» Input data:

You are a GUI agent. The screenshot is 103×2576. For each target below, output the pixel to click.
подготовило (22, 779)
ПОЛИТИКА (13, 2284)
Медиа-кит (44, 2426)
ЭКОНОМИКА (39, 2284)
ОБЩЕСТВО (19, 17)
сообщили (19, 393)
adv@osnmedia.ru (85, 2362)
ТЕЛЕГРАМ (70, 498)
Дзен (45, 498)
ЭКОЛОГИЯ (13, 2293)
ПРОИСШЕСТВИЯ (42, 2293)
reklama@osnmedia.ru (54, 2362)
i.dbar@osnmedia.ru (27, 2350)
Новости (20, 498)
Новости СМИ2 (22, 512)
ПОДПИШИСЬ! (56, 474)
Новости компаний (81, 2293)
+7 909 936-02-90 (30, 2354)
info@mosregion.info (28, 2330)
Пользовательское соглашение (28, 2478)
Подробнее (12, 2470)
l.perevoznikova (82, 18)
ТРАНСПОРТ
* * *
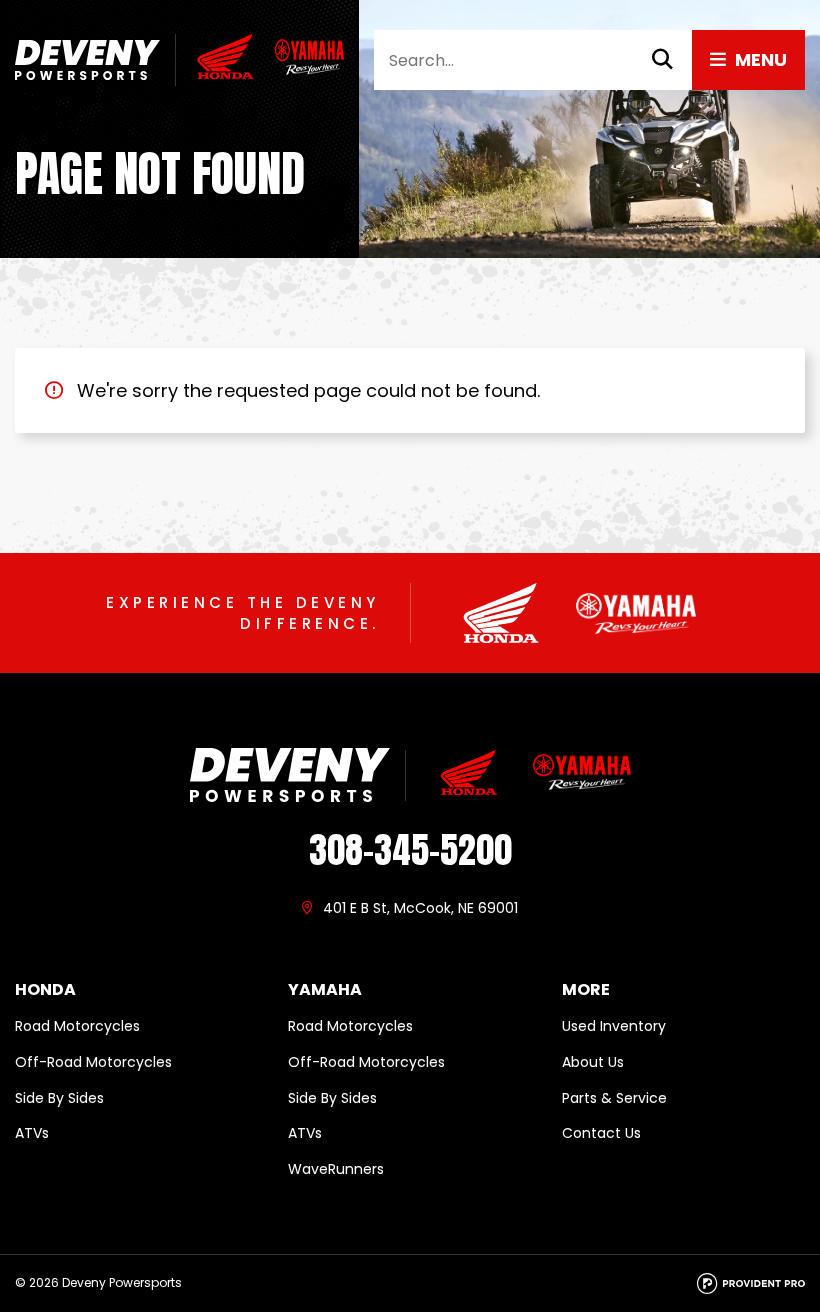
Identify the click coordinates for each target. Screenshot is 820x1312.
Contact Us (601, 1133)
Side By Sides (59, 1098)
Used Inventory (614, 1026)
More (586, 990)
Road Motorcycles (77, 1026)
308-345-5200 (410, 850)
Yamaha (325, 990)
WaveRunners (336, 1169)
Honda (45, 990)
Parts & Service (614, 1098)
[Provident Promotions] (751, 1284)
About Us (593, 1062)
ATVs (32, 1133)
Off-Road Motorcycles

» Aim of the task:
Of the lines above, extract only those from the line with "You are a GUI" to the line with "info@mosregion.info (28, 2330)", both included, exactly as written.

» Your response:
You are a GUI agent. The screenshot is 103×2576. For each target below, output the pixel to click.
подготовило (22, 779)
ПОЛИТИКА (13, 2284)
Медиа-кит (44, 2426)
ЭКОНОМИКА (39, 2284)
ОБЩЕСТВО (19, 17)
сообщили (19, 393)
adv@osnmedia.ru (85, 2362)
ТЕЛЕГРАМ (70, 498)
Дзен (45, 498)
ЭКОЛОГИЯ (13, 2293)
ПРОИСШЕСТВИЯ (42, 2293)
reklama@osnmedia.ru (54, 2362)
i.dbar@osnmedia.ru (27, 2350)
Новости (20, 498)
Новости СМИ2 (22, 512)
ПОДПИШИСЬ! (56, 474)
Новости компаний (81, 2293)
+7 909 936-02-90 (30, 2354)
info@mosregion.info (28, 2330)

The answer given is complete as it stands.